◆ **WHAT IS BEING ASKED**:
Convert the listing below into a Markdown table with the columns Row and Entry, giving each line a row number and omitting blank lines. Begin at the line that contains "Given: Click the" and continue through the end of the listing, including both ends, and leave the pictures out.

☆ ☆ ☆

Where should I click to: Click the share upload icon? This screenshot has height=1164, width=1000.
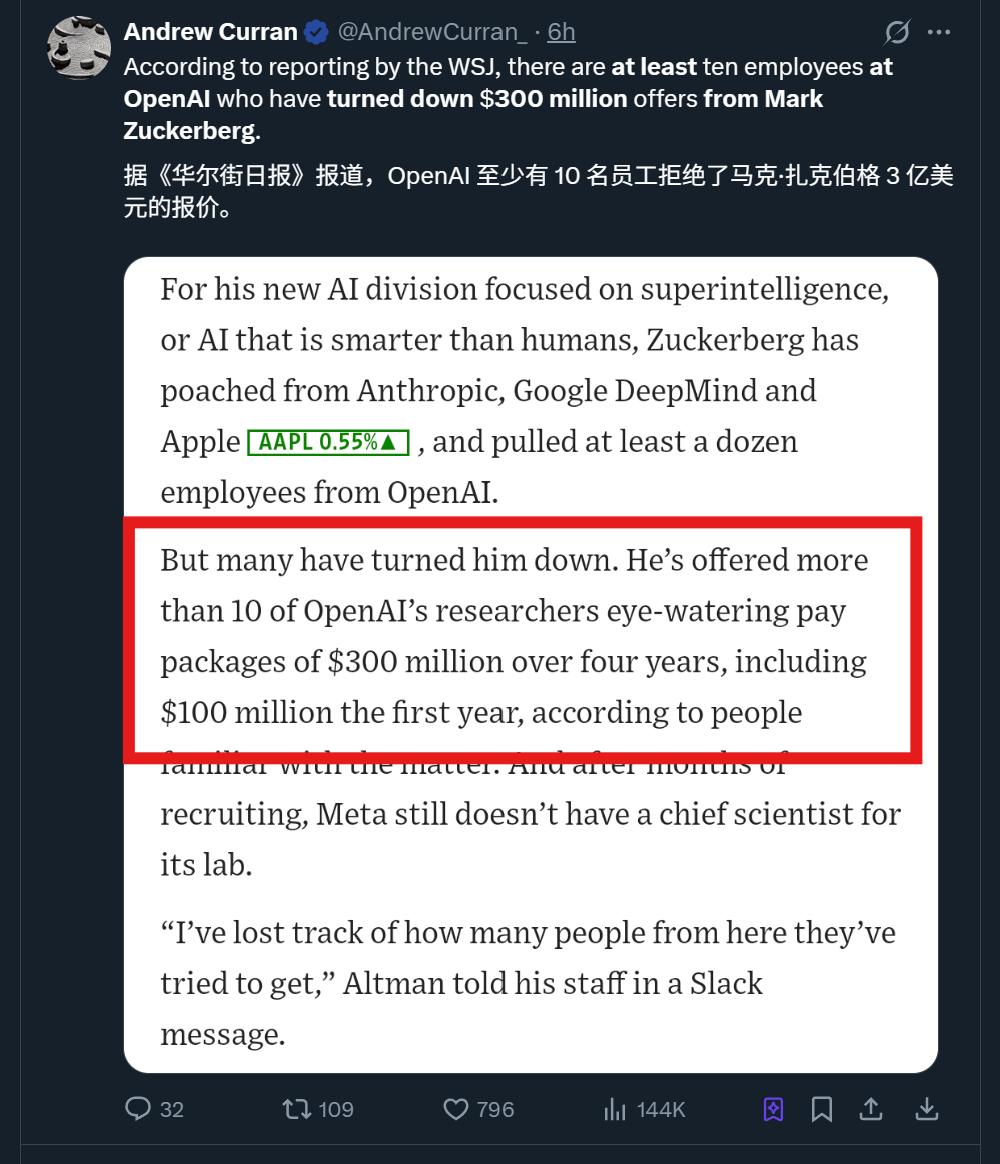870,1109

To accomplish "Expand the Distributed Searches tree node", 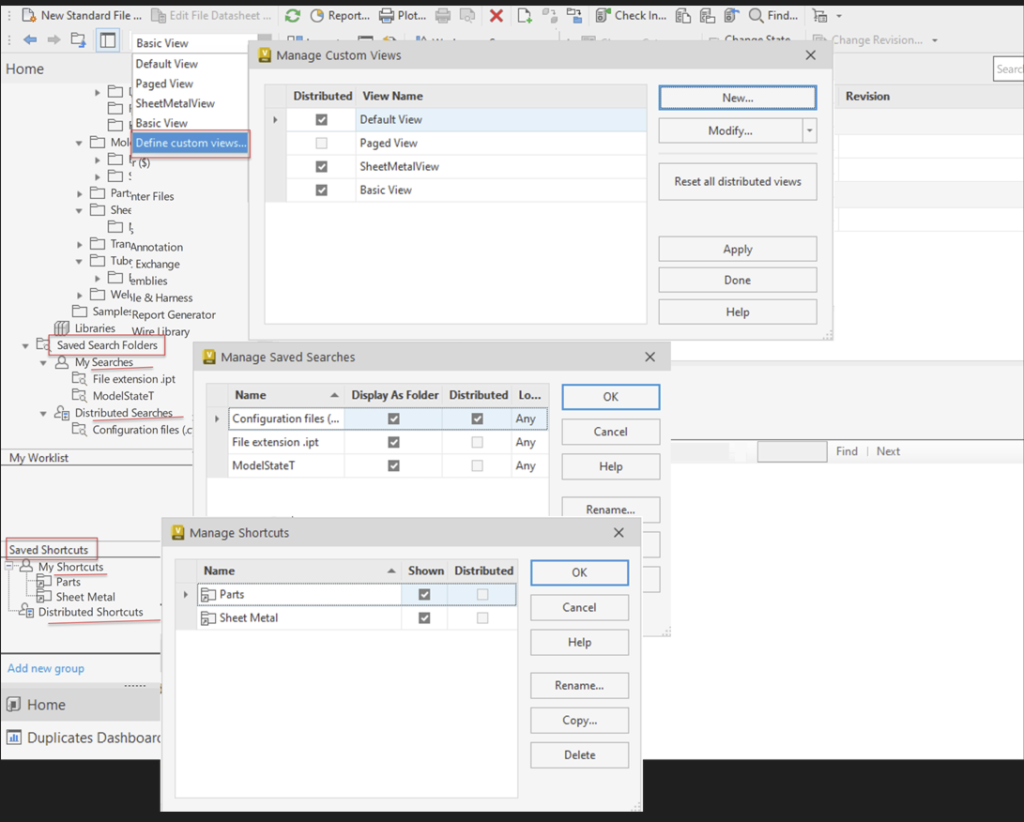I will coord(43,412).
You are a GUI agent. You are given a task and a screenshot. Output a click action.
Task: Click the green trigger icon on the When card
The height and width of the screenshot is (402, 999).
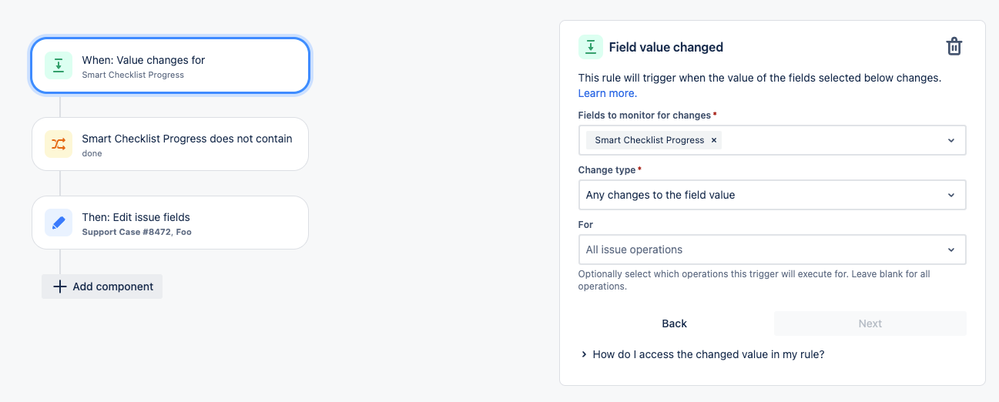[59, 66]
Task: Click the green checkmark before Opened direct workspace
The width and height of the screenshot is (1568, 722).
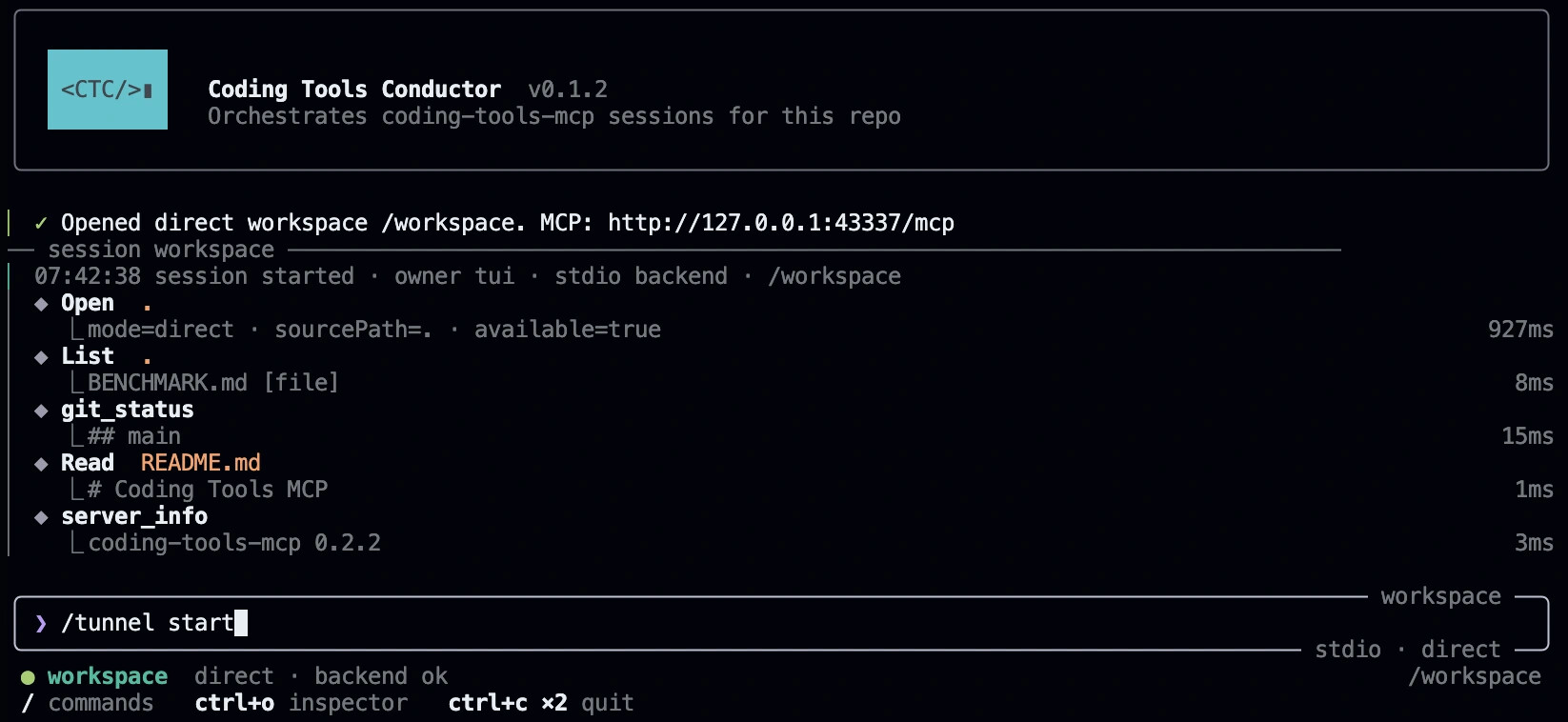Action: coord(41,223)
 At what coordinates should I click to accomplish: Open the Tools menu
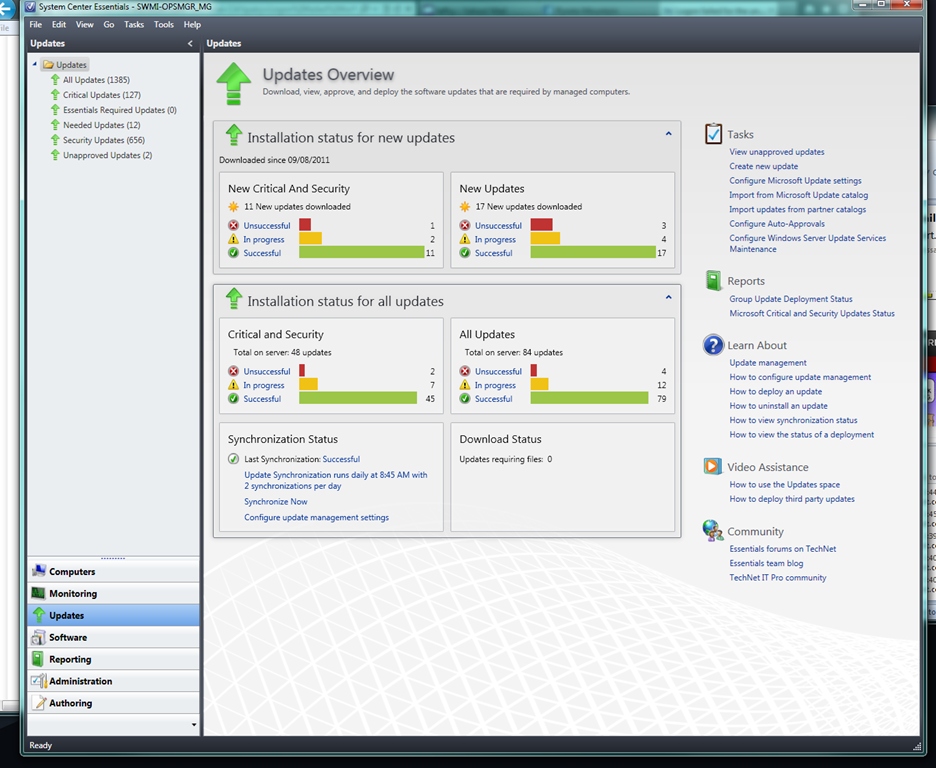click(163, 24)
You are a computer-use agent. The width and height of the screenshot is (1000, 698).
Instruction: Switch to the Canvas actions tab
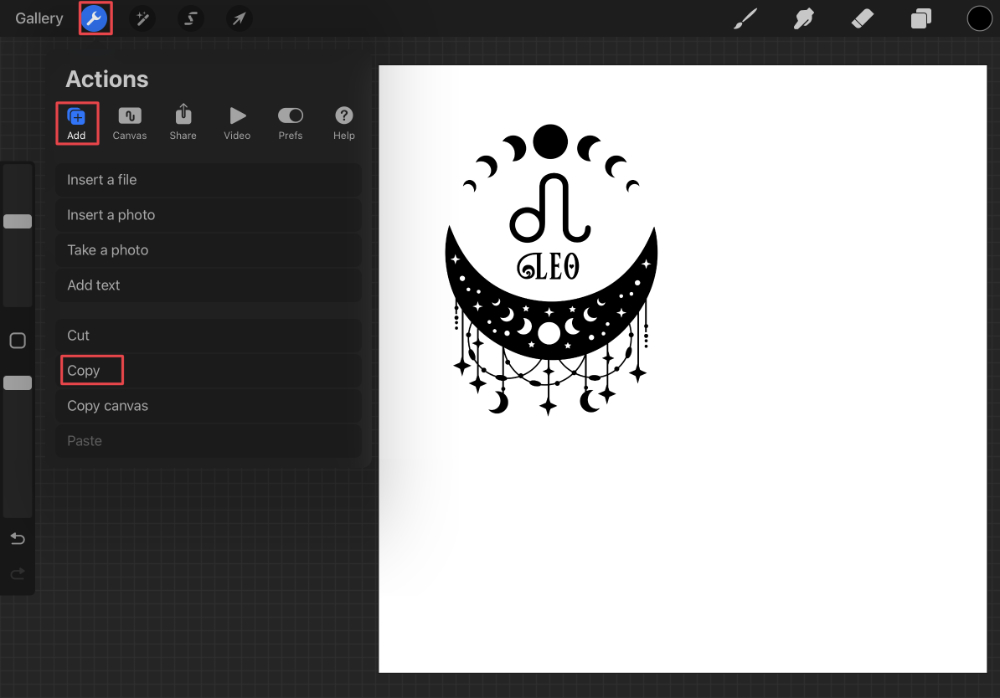(x=130, y=122)
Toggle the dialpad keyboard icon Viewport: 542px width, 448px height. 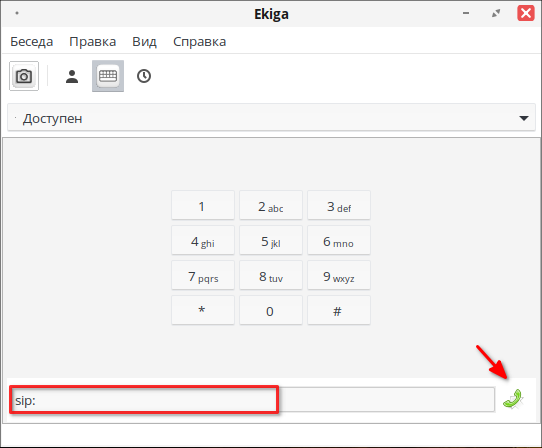pyautogui.click(x=108, y=76)
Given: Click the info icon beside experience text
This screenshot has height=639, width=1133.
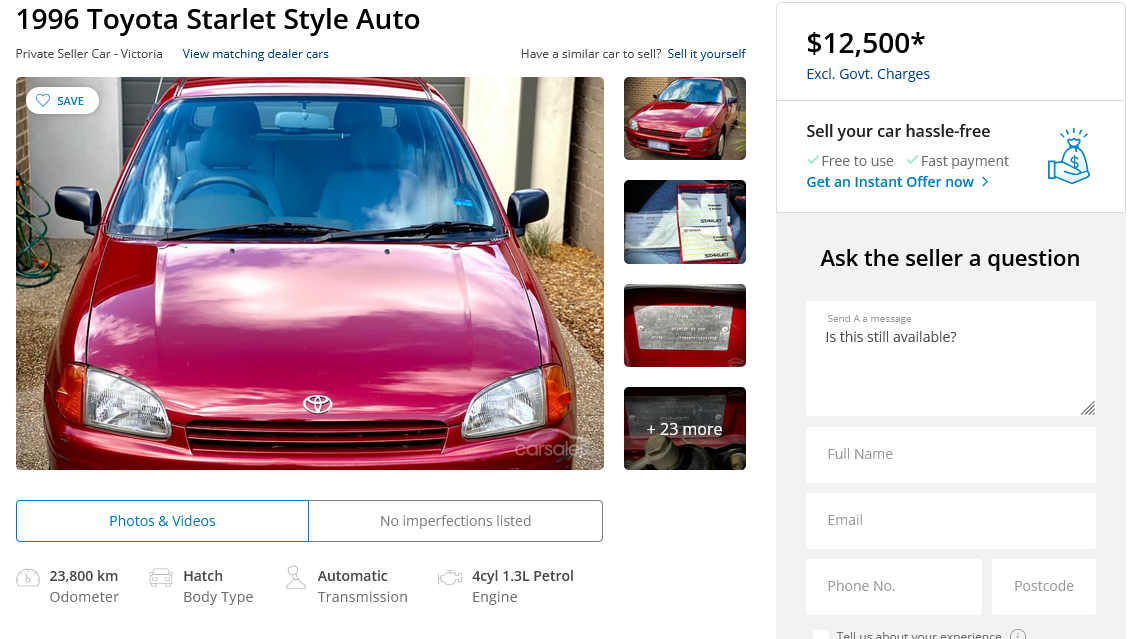Looking at the screenshot, I should [1018, 635].
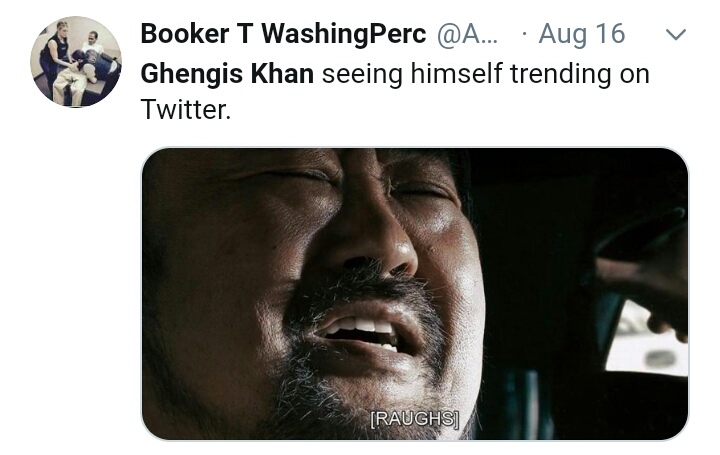Click the word Booker in the name
The image size is (720, 455).
tap(185, 34)
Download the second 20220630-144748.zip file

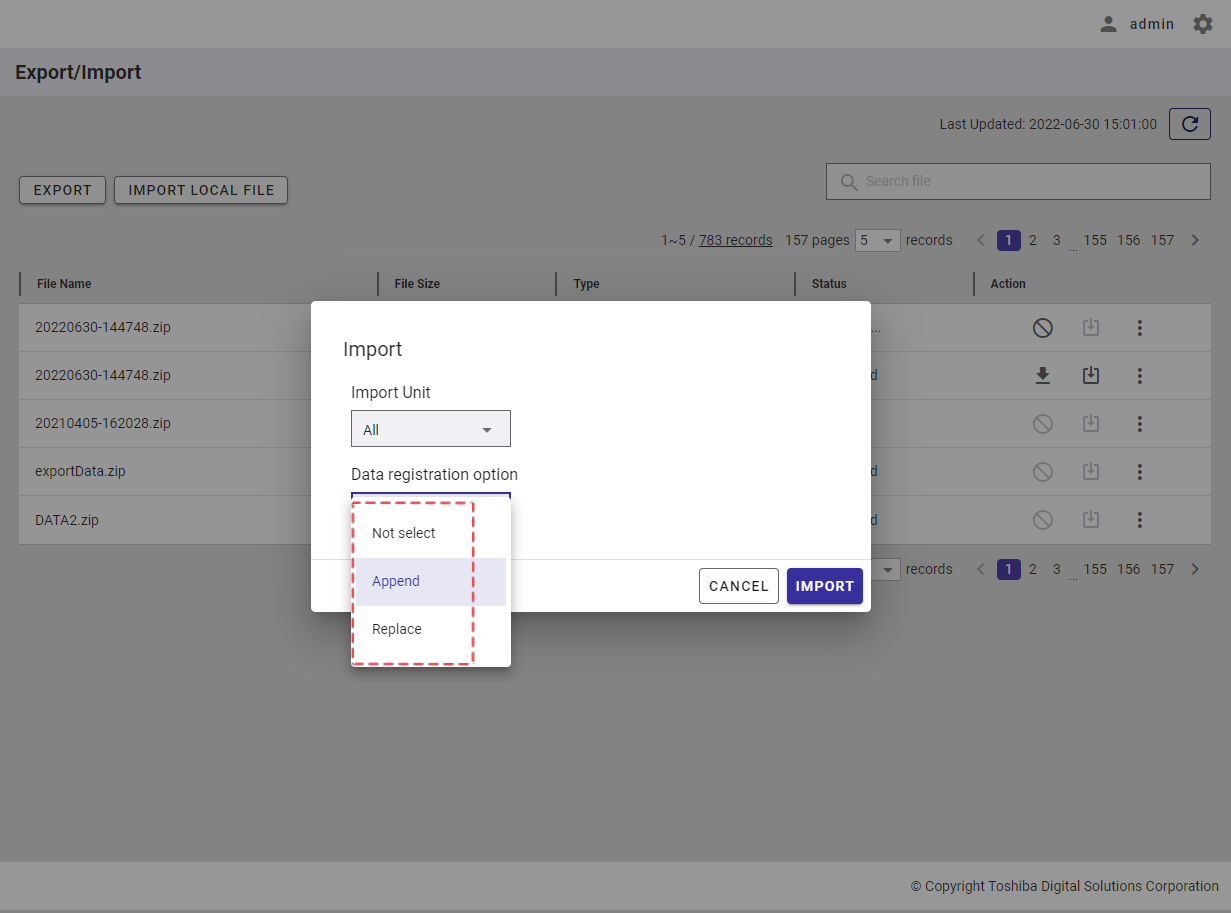point(1042,376)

☆ ☆ ☆

◆ **RESULT OF THE EXERCISE**:
| Row | Entry |
|---|---|
| 1 | Given: Click the info icon beside experience text |
| 2 | This screenshot has height=639, width=1133. |
| 3 | Looking at the screenshot, I should [1018, 635]. |
| 4 | Click the word Booker in the name |
| 5 | The image size is (720, 455). |
| 6 | tap(185, 34) |
| 7 | Download the second 20220630-144748.zip file |
| 8 | point(1042,376) |